- STATED EXERCISE
Can you turn the listing below into a Markdown table with the columns Row and Listing line, numbering each nonblank line and leaving the pictures out?

- DATA ROWS
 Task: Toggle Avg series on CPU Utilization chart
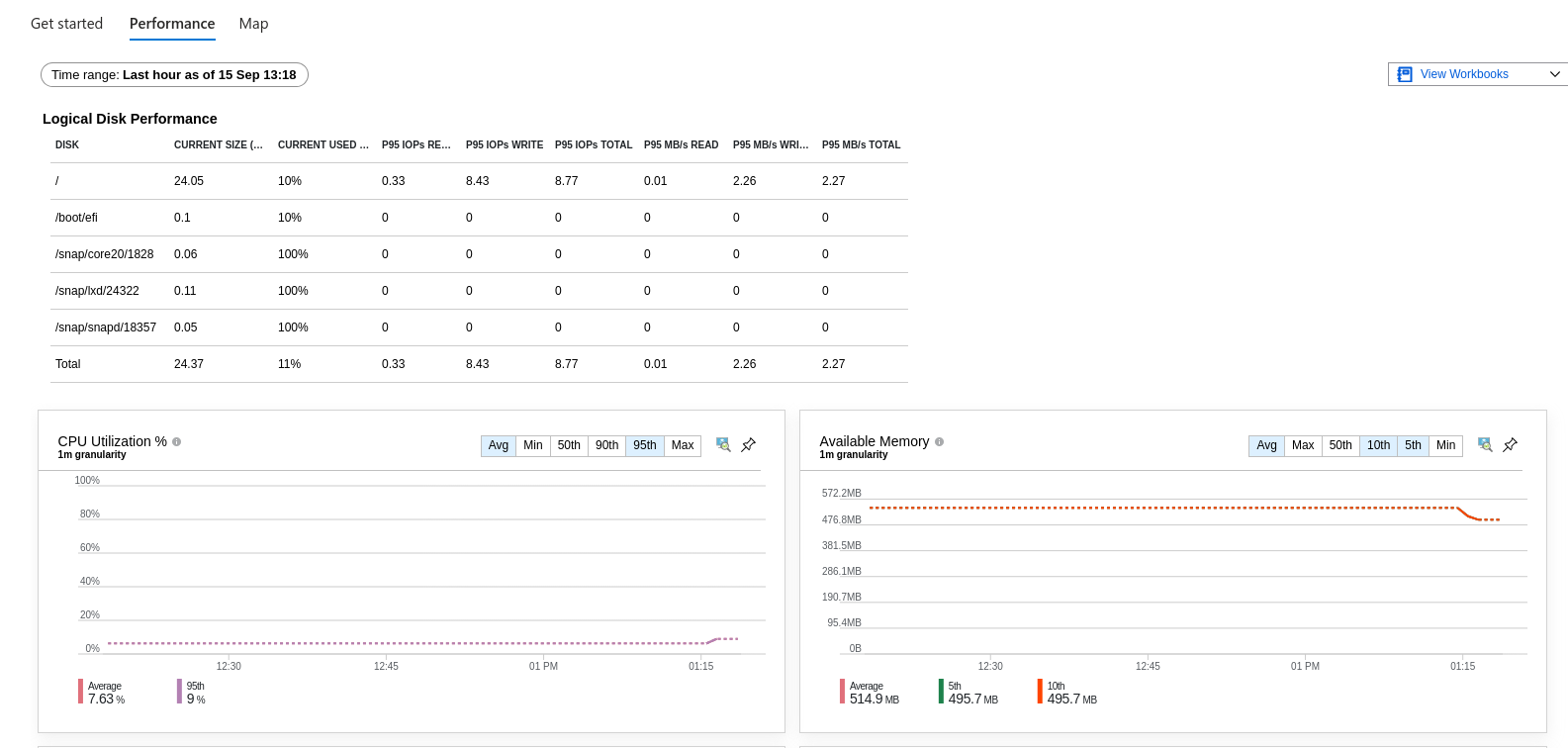tap(499, 446)

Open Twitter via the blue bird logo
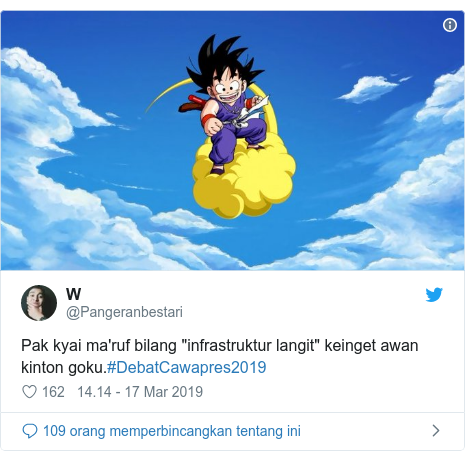(434, 295)
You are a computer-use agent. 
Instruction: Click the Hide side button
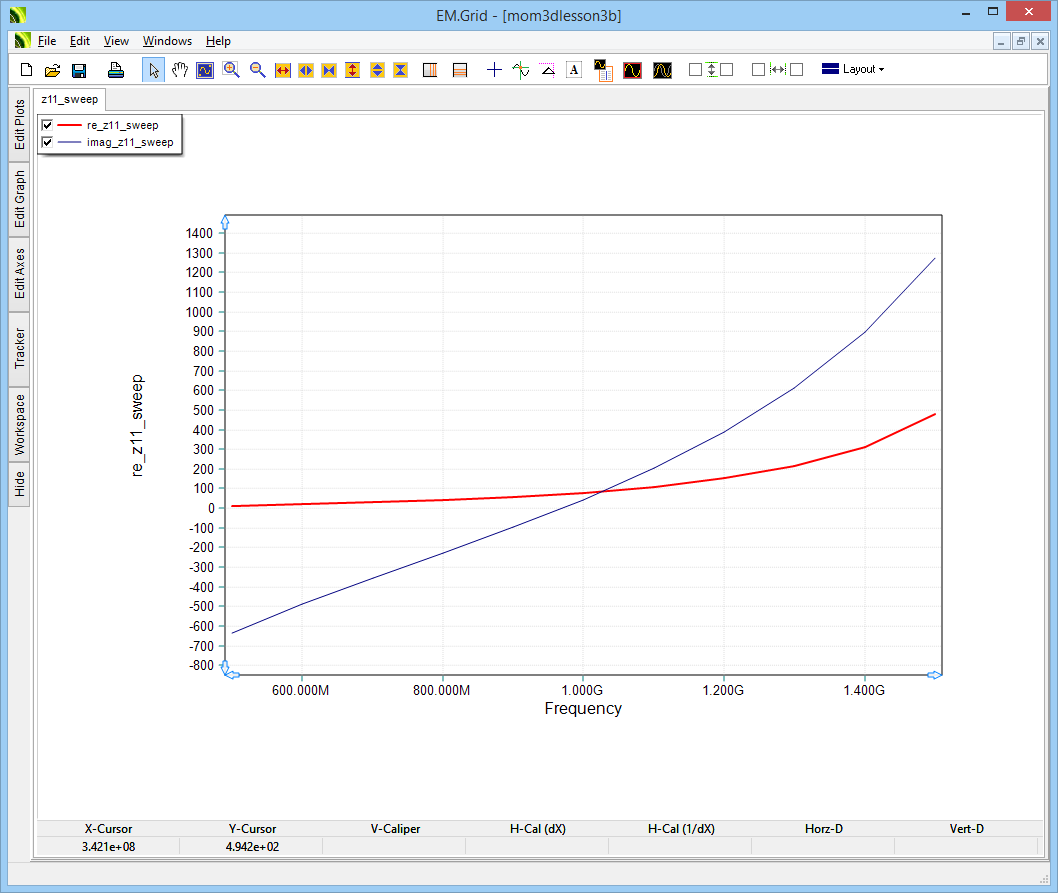[19, 484]
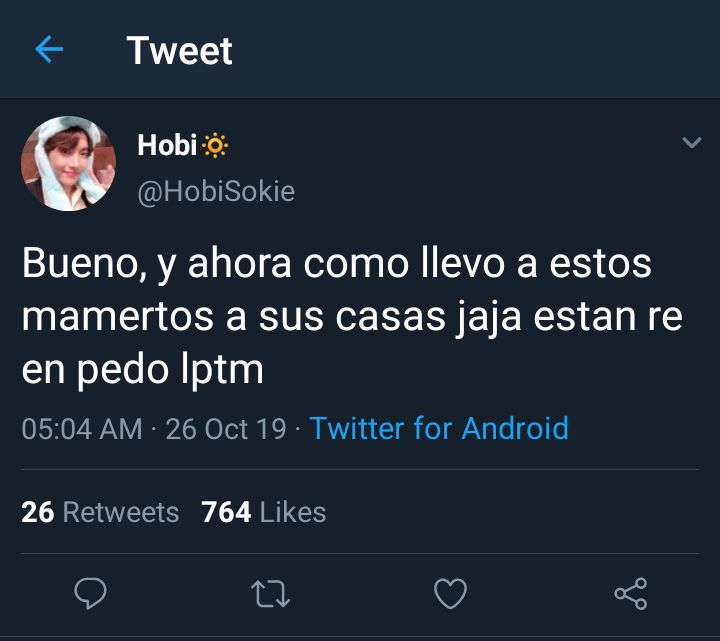The height and width of the screenshot is (641, 720).
Task: Click the word Likes beside 764
Action: (293, 512)
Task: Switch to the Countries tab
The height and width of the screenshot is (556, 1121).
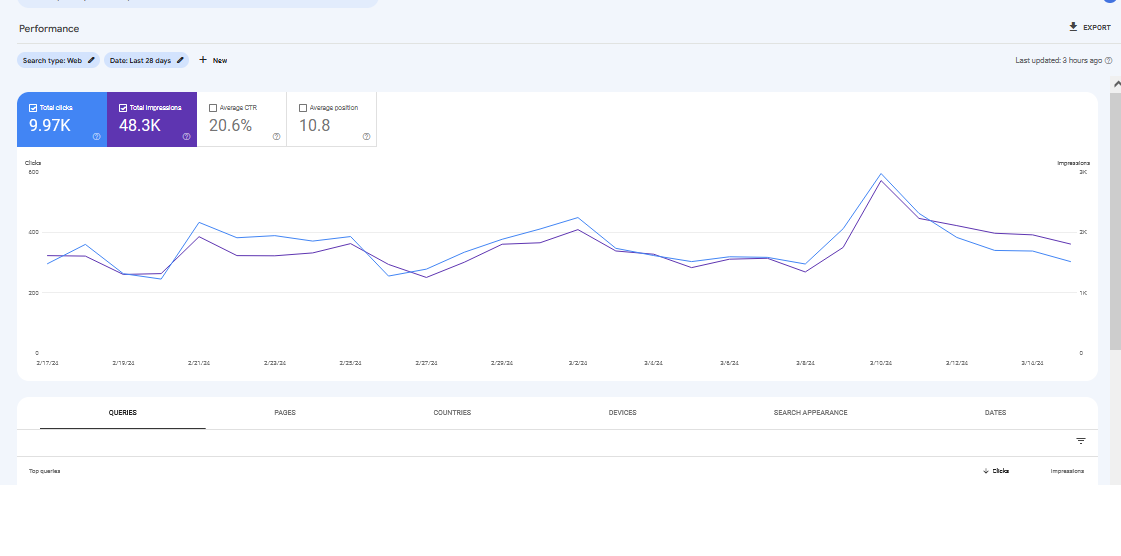Action: point(452,413)
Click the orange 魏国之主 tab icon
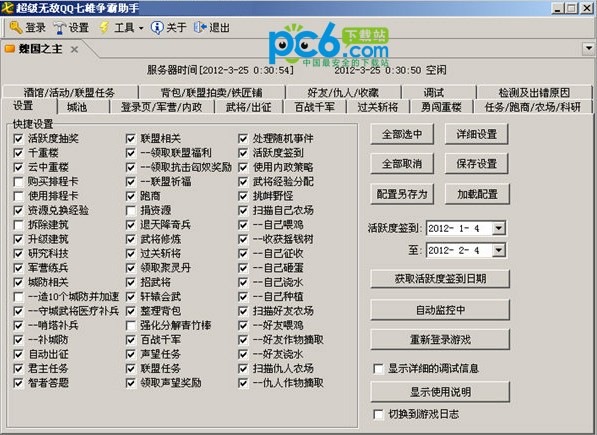Screen dimensions: 597x435 (x=10, y=49)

- TASK ANSWER
| Row | Listing line |
|---|---|
| 1 |  Task: Toggle Avg series on CPU Utilization chart |
| 2 | tap(499, 446) |
| 3 | Open Twitter via the blue bird logo |
| 4 | (434, 295) |
| 5 | You are a computer-use agent.  |
| 6 | Instruction: Click the Hide side button |
| 7 | [19, 484] |
| 8 | The height and width of the screenshot is (641, 720). |
| 9 | Task: Click the word Likes beside 764 |
| 10 | Action: (293, 512) |
| 11 | Task: Switch to the Countries tab |
| 12 | The height and width of the screenshot is (556, 1121). |
| 13 | Action: point(452,413) |
| 14 | Click the orange 魏国之主 tab icon |
| 15 | Screen dimensions: 597x435 (x=10, y=49) |